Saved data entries
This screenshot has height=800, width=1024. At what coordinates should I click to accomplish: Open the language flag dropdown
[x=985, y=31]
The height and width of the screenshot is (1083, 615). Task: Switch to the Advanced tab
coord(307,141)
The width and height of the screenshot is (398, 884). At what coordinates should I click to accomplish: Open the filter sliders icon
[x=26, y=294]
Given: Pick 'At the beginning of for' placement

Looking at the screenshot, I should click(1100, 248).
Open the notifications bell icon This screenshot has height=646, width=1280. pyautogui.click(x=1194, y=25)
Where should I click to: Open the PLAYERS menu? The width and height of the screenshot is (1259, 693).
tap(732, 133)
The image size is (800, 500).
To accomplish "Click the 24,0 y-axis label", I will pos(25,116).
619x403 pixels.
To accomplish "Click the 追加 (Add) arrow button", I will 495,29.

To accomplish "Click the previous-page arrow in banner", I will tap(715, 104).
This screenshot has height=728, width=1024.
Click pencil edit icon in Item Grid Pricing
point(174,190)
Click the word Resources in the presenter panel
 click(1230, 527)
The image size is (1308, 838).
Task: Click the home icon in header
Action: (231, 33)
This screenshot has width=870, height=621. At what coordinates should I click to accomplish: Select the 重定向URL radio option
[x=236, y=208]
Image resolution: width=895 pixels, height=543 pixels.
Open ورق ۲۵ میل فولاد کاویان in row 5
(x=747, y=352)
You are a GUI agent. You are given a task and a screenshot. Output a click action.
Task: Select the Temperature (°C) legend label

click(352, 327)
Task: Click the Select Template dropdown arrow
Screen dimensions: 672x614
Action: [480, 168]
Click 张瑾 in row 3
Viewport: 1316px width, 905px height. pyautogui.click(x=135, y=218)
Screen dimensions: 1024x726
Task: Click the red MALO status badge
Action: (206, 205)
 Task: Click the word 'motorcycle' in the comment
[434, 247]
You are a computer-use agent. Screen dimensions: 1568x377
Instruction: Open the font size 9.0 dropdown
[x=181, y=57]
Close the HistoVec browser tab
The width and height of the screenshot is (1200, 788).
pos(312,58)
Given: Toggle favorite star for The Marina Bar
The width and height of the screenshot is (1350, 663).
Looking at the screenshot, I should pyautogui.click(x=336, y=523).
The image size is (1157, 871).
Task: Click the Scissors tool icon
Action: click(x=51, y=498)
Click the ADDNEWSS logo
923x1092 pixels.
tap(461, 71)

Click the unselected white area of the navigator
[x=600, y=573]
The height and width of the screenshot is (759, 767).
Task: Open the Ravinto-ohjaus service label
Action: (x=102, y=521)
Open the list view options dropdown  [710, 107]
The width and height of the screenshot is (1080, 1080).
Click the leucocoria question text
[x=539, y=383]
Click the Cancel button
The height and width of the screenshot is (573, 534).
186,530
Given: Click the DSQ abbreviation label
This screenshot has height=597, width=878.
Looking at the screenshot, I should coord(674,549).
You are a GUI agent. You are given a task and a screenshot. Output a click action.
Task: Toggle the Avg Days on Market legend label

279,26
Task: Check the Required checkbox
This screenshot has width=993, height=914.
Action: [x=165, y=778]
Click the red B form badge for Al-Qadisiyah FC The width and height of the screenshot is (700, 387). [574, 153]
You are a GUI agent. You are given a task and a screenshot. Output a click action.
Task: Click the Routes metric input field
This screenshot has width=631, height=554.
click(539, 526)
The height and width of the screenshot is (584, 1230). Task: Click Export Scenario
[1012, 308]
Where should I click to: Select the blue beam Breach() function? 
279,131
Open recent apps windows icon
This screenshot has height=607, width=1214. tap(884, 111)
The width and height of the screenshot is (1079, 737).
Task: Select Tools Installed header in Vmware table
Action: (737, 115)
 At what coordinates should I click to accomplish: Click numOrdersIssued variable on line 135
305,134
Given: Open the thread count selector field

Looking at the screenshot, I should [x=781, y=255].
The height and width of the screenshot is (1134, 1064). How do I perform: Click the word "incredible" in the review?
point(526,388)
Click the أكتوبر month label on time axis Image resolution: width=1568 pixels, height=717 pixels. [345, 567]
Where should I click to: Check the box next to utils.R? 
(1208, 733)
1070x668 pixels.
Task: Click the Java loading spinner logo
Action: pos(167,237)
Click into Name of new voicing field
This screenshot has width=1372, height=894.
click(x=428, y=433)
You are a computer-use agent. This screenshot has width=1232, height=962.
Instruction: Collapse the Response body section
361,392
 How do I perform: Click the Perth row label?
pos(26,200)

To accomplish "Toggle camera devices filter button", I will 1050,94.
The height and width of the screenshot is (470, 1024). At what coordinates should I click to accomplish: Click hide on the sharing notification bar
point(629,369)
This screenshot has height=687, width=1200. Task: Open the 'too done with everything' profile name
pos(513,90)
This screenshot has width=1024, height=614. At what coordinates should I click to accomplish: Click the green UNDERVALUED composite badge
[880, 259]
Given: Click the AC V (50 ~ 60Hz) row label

• **REQUIRED WORK**
Would you write out the data exactly as it reads?

• **ANSWER SECTION**
This screenshot has height=800, width=1024. At what coordinates should I click to accomplish: Open the language flag dropdown
[x=985, y=31]
The height and width of the screenshot is (1083, 615). Task: Switch to the Advanced tab
coord(307,141)
The width and height of the screenshot is (398, 884). At what coordinates should I click to accomplish: Open the filter sliders icon
[x=26, y=294]
Given: Pick 'At the beginning of for' placement

Looking at the screenshot, I should click(1100, 248).
Open the notifications bell icon This screenshot has height=646, width=1280. pyautogui.click(x=1194, y=25)
Where should I click to: Open the PLAYERS menu? The width and height of the screenshot is (1259, 693).
tap(732, 133)
The image size is (800, 500).
To accomplish "Click the 24,0 y-axis label", I will pos(25,116).
619x403 pixels.
To accomplish "Click the 追加 (Add) arrow button", I will 495,29.

To accomplish "Click the previous-page arrow in banner", I will tap(715, 104).
This screenshot has height=728, width=1024.
Click pencil edit icon in Item Grid Pricing
point(174,190)
Click the word Resources in the presenter panel
 click(1230, 527)
The image size is (1308, 838).
Task: Click the home icon in header
Action: (231, 33)
This screenshot has width=870, height=621. At what coordinates should I click to accomplish: Select the 重定向URL radio option
[x=236, y=208]
Image resolution: width=895 pixels, height=543 pixels.
Open ورق ۲۵ میل فولاد کاویان in row 5
(x=747, y=352)
You are a GUI agent. You are given a task and a screenshot. Output a click action.
Task: Select the Temperature (°C) legend label

click(352, 327)
Task: Click the Select Template dropdown arrow
Screen dimensions: 672x614
Action: [480, 168]
Click 张瑾 in row 3
Viewport: 1316px width, 905px height. pyautogui.click(x=135, y=218)
Screen dimensions: 1024x726
Task: Click the red MALO status badge
Action: (206, 205)
 Task: Click the word 'motorcycle' in the comment
[434, 247]
You are a computer-use agent. Screen dimensions: 1568x377
Instruction: Open the font size 9.0 dropdown
[x=181, y=57]
Close the HistoVec browser tab
The width and height of the screenshot is (1200, 788).
pos(312,58)
Given: Toggle favorite star for The Marina Bar
The width and height of the screenshot is (1350, 663).
Looking at the screenshot, I should pyautogui.click(x=336, y=523).
The image size is (1157, 871).
Task: Click the Scissors tool icon
Action: click(x=51, y=498)
Click the ADDNEWSS logo
923x1092 pixels.
tap(461, 71)

Click the unselected white area of the navigator
[x=600, y=573]
The height and width of the screenshot is (759, 767).
Task: Open the Ravinto-ohjaus service label
Action: (x=102, y=521)
Open the list view options dropdown  [710, 107]
The width and height of the screenshot is (1080, 1080).
Click the leucocoria question text
[x=539, y=383]
Click the Cancel button
The height and width of the screenshot is (573, 534).
186,530
Given: Click the DSQ abbreviation label
This screenshot has height=597, width=878.
Looking at the screenshot, I should coord(674,549).
You are a GUI agent. You are given a task and a screenshot. Output a click action.
Task: Toggle the Avg Days on Market legend label

279,26
Task: Check the Required checkbox
This screenshot has width=993, height=914.
Action: [x=165, y=778]
Click the red B form badge for Al-Qadisiyah FC The width and height of the screenshot is (700, 387). [574, 153]
You are a GUI agent. You are given a task and a screenshot. Output a click action.
Task: Click the Routes metric input field
This screenshot has width=631, height=554.
click(539, 526)
The height and width of the screenshot is (584, 1230). Task: Click Export Scenario
[1012, 308]
Where should I click to: Select the blue beam Breach() function? 
279,131
Open recent apps windows icon
This screenshot has height=607, width=1214. tap(884, 111)
The width and height of the screenshot is (1079, 737).
Task: Select Tools Installed header in Vmware table
Action: (737, 115)
 At what coordinates should I click to accomplish: Click numOrdersIssued variable on line 135
305,134
Given: Open the thread count selector field

Looking at the screenshot, I should [x=781, y=255].
The height and width of the screenshot is (1134, 1064). How do I perform: Click the word "incredible" in the review?
point(526,388)
Click the أكتوبر month label on time axis Image resolution: width=1568 pixels, height=717 pixels. [345, 567]
Where should I click to: Check the box next to utils.R? 
(1208, 733)
1070x668 pixels.
Task: Click the Java loading spinner logo
Action: pos(167,237)
Click into Name of new voicing field
This screenshot has width=1372, height=894.
click(x=428, y=433)
You are a computer-use agent. This screenshot has width=1232, height=962.
Instruction: Collapse the Response body section
361,392
 How do I perform: Click the Perth row label?
pos(26,200)

To accomplish "Toggle camera devices filter button", I will 1050,94.
The height and width of the screenshot is (470, 1024). At what coordinates should I click to accomplish: Click hide on the sharing notification bar
point(629,369)
This screenshot has height=687, width=1200. Task: Open the 'too done with everything' profile name
pos(513,90)
This screenshot has width=1024, height=614. At what coordinates should I click to accomplish: Click the green UNDERVALUED composite badge
[880, 259]
Given: Click the AC V (50 ~ 60Hz) row label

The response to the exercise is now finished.